Pain shot through his head like a fireball.
Cabinda!
He had gone over it a hundred times in his coma, abstractly. Now it crashed to the fore. Different. Electric flashes, psychedelic blasts slammed through his bandaged head, careened off the aching brain cells like a pinball while anxiety wracked his body. He clawed at the irritation that gnawed at his skin like an army of red ants; gummy sweat soaked his bedclothes. His heightened senses picked up his body odor. Unable to prop himself on the pillows, he squirmed, inched from one side of the cot to the other to find just a shard of comfort. Chaos. A rattle of discordance. His head.
Goosebumps rippled over his skin. He was struck by an onslaught of tremors. Recall battled with denial, unbending remorse shocked him with the truth.
Cabinda!
A cog in a vast wheel that churned out oil, diamonds, and weapons to the world’s terror networks. The clarity of Maran’s vision now clapped him like a back-hander from drunken hooligan. His knuckles went white, hands balled. He fought to regain his grip on reality.
Betrayed!
Two days later a team of doctors was at his bedside. They had found thirty pieces of shrapnel in his legs and dug them out. There would be scars and long-term pain. The wounds to his head, back, chest and legs were acute. They would have killed him had the “dust off” medivacs not got to him in time and taken him out when every minute counted. He was just lucky they found him. The hospital was set with minimally invasive endoscopic surgical instrumentation. They went in through a nostril, avoiding cutting and intruding on his brain. The equipment allowed them to use a light source and camera connected to a monitor that magnified the affected area a hundred-fold.
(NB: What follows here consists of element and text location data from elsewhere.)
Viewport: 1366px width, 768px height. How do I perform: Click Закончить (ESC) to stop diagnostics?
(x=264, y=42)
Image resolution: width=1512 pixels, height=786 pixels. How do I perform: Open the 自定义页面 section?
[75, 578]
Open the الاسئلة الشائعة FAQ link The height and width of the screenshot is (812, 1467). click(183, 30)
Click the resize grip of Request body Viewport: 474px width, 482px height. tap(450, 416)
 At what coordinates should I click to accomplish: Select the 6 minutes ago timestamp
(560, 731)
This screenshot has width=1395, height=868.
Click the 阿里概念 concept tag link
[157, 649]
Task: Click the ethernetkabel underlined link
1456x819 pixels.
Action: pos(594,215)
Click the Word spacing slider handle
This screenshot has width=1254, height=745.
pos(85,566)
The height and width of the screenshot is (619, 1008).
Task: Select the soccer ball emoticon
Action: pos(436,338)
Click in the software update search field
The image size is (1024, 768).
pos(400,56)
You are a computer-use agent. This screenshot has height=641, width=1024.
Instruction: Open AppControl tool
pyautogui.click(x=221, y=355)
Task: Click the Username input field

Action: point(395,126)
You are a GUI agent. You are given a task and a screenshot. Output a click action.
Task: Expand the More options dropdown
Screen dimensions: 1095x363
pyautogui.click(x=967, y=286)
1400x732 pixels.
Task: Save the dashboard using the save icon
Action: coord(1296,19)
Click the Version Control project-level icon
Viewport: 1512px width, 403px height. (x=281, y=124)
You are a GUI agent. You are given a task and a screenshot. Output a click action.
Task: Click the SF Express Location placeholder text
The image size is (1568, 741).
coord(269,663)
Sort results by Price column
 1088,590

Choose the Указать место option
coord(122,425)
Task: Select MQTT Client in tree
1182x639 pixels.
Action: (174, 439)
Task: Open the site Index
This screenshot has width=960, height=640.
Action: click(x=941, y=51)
They warned him about the other complications. The force of the blast from the tank had smashed his head against the boulder. The Kevlar ACH, Advanced Combat Helmet, saved his life. The fissure on the right side of his skull would heal; the fracture would forever pose a threat that could flare up unexpectedly at any time.
Panic attacks. They said panic attacks!
“What’s the tattoo all about, Colonel?” one of the young interns had asked him.
“What’s it look like, patriot?”
“A Magen David superimposed on a shamrock.”
“Right. Or the other way around, depends on your view.”